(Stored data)

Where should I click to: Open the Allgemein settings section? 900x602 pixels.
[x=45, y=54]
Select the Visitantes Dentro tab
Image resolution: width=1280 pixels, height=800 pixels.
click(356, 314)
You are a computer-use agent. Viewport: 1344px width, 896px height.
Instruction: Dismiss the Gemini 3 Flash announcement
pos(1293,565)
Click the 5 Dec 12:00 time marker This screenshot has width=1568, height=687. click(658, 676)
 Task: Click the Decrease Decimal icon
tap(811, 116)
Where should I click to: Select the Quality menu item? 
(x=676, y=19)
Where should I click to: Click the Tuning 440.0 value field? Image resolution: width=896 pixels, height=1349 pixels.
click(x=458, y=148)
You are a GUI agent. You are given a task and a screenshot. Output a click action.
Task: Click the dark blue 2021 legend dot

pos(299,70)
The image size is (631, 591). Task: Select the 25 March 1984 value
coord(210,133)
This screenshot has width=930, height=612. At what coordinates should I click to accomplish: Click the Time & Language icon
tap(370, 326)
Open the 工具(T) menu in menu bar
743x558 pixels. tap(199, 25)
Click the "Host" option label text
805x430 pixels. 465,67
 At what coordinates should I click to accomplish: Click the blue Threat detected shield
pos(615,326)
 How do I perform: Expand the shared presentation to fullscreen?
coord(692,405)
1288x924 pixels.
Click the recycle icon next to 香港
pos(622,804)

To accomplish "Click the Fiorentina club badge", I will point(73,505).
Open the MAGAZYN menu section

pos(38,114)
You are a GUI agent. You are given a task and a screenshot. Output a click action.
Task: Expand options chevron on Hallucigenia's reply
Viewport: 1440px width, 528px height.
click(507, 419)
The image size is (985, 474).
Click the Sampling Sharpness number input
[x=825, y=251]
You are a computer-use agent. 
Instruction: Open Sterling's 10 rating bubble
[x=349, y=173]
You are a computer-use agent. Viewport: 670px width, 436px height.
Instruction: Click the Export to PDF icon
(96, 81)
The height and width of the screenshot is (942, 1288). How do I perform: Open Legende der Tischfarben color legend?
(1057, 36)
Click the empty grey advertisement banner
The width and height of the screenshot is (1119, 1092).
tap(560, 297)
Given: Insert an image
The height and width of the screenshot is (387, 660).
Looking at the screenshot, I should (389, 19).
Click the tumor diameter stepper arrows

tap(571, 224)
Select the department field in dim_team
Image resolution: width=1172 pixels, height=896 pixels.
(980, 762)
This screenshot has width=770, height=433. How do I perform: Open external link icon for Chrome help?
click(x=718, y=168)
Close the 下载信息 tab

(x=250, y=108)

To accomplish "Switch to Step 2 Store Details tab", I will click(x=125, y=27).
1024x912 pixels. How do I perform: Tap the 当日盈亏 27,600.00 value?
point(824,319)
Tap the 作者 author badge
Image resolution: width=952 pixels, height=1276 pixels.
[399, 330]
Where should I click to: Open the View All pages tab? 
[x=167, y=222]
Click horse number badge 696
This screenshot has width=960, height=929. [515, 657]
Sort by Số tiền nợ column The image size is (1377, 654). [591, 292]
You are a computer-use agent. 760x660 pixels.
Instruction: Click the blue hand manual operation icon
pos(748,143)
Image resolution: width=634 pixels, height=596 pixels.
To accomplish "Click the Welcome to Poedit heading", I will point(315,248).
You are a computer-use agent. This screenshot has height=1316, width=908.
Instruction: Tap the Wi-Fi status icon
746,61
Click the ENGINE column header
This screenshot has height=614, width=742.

TASK TO COMPLETE: Reproduce every line above without error.

SOLUTION FOR THIS TASK:
Where should I click to: Open the Allgemein settings section? 900x602 pixels.
[x=45, y=54]
Select the Visitantes Dentro tab
Image resolution: width=1280 pixels, height=800 pixels.
click(356, 314)
You are a computer-use agent. Viewport: 1344px width, 896px height.
Instruction: Dismiss the Gemini 3 Flash announcement
pos(1293,565)
Click the 5 Dec 12:00 time marker This screenshot has width=1568, height=687. click(658, 676)
 Task: Click the Decrease Decimal icon
tap(811, 116)
Where should I click to: Select the Quality menu item? 
(x=676, y=19)
Where should I click to: Click the Tuning 440.0 value field? Image resolution: width=896 pixels, height=1349 pixels.
click(x=458, y=148)
You are a GUI agent. You are given a task and a screenshot. Output a click action.
Task: Click the dark blue 2021 legend dot

pos(299,70)
The image size is (631, 591). Task: Select the 25 March 1984 value
coord(210,133)
This screenshot has width=930, height=612. At what coordinates should I click to accomplish: Click the Time & Language icon
tap(370, 326)
Open the 工具(T) menu in menu bar
743x558 pixels. tap(199, 25)
Click the "Host" option label text
805x430 pixels. 465,67
 At what coordinates should I click to accomplish: Click the blue Threat detected shield
pos(615,326)
 How do I perform: Expand the shared presentation to fullscreen?
coord(692,405)
1288x924 pixels.
Click the recycle icon next to 香港
pos(622,804)

To accomplish "Click the Fiorentina club badge", I will point(73,505).
Open the MAGAZYN menu section

pos(38,114)
You are a GUI agent. You are given a task and a screenshot. Output a click action.
Task: Expand options chevron on Hallucigenia's reply
Viewport: 1440px width, 528px height.
click(507, 419)
The image size is (985, 474).
Click the Sampling Sharpness number input
[x=825, y=251]
You are a computer-use agent. 
Instruction: Open Sterling's 10 rating bubble
[x=349, y=173]
You are a computer-use agent. Viewport: 670px width, 436px height.
Instruction: Click the Export to PDF icon
(96, 81)
The height and width of the screenshot is (942, 1288). How do I perform: Open Legende der Tischfarben color legend?
(1057, 36)
Click the empty grey advertisement banner
The width and height of the screenshot is (1119, 1092).
tap(560, 297)
Given: Insert an image
The height and width of the screenshot is (387, 660).
Looking at the screenshot, I should (389, 19).
Click the tumor diameter stepper arrows

tap(571, 224)
Select the department field in dim_team
Image resolution: width=1172 pixels, height=896 pixels.
(980, 762)
This screenshot has width=770, height=433. How do I perform: Open external link icon for Chrome help?
click(x=718, y=168)
Close the 下载信息 tab

(x=250, y=108)

To accomplish "Switch to Step 2 Store Details tab", I will click(x=125, y=27).
1024x912 pixels. How do I perform: Tap the 当日盈亏 27,600.00 value?
point(824,319)
Tap the 作者 author badge
Image resolution: width=952 pixels, height=1276 pixels.
[399, 330]
Where should I click to: Open the View All pages tab? 
[x=167, y=222]
Click horse number badge 696
This screenshot has width=960, height=929. [515, 657]
Sort by Số tiền nợ column The image size is (1377, 654). [591, 292]
You are a computer-use agent. 760x660 pixels.
Instruction: Click the blue hand manual operation icon
pos(748,143)
Image resolution: width=634 pixels, height=596 pixels.
To accomplish "Click the Welcome to Poedit heading", I will point(315,248).
You are a computer-use agent. This screenshot has height=1316, width=908.
Instruction: Tap the Wi-Fi status icon
746,61
Click the ENGINE column header
This screenshot has height=614, width=742.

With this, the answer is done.